Using simple and functional components, Zimoun builds architecturally-minded platforms of sound. Exploring mechanical rhythm and flow in prepared systems, his installations incorporate commonplace industrial objects. In an obsessive display of curiously collected material, these works articulate a tension between the orderly patterns of Modernism and the chaotic forces of life. Carrying an emotional depth, the acoustic hum of natural phenomena blends effortlessly with electric reverberation in Zimoun's minimalist constructions.

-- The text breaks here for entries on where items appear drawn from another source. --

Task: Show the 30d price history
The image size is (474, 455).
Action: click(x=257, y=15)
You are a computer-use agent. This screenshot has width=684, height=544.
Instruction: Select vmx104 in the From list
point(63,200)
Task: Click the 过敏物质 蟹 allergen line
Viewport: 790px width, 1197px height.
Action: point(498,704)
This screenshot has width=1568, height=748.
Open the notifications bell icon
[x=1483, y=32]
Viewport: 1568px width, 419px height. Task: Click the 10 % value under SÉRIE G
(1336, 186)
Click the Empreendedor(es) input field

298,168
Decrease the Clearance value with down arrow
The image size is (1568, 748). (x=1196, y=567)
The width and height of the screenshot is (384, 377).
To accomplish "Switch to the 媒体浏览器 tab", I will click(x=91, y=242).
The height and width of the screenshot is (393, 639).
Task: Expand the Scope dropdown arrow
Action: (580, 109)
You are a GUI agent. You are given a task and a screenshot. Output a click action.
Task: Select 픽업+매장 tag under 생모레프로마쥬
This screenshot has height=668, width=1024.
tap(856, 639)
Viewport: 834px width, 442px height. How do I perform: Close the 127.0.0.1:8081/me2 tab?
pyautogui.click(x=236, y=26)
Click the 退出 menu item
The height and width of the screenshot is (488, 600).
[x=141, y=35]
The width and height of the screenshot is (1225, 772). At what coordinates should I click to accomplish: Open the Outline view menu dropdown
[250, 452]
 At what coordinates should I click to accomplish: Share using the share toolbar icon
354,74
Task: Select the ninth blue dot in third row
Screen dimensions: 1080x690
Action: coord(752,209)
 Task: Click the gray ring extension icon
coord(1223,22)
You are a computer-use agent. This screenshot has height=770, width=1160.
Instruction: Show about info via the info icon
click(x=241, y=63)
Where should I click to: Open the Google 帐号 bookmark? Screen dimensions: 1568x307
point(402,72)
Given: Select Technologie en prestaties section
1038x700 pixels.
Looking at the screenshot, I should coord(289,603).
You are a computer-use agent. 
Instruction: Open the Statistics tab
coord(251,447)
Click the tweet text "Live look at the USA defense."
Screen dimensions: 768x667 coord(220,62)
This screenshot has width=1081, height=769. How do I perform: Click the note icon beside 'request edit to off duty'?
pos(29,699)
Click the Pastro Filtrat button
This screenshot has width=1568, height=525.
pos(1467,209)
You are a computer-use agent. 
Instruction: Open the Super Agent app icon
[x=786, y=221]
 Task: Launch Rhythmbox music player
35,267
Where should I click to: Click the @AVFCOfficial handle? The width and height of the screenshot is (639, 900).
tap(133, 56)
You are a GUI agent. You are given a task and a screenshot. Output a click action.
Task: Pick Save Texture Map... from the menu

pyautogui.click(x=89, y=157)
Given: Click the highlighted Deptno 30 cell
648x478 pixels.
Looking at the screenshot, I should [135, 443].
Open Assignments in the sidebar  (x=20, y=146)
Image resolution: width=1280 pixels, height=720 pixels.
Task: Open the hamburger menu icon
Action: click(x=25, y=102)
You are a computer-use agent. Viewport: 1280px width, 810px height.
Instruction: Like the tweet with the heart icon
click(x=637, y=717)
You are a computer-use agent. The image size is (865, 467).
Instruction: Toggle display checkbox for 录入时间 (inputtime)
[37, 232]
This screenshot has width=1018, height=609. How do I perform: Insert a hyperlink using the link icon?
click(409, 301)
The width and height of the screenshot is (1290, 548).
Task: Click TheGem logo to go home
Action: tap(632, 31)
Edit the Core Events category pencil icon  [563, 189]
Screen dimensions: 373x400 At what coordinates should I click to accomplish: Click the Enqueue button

Past exhibitions of his work have included the National Art Museum of China, Beijing; Vasarely Fondation, Aix-en-Provence; Haus für elektronische Künste, Basel; Nam June Paik Art Museum, Korea; Ringling Museum of Art, Florida; Kuandu Museum of Fine Arts, Taipei; Seoul Museum of Art, Korea; Museum of Contemporary Art, Liechtenstein; Musée des Beaux-Arts, Rennes; Museum Les Champs Libres, Rennes; Harnett Museum of Art, Richmond; Kunsthalle Bern; Museum of Fine Arts, Bern; bitforms gallery, New York; Galerie Denise René, Paris; Oboro Gallery, Montreal; National Museum of Contemporary Art (MNAC), Bucharest; Borusan Contemporary, Istanbul; Beall Art Center, Los Angeles; List Art Center, Brown University, Providence; CUNY Graduate Center, New York; Kunstverein, Mannheim; Metropolitan Arts Center, Belfast; Museum of Contemporary Art (MSUM), Ljubljana; Art Basel, Switzerland; and the Museo d’Art, Lugano; among others.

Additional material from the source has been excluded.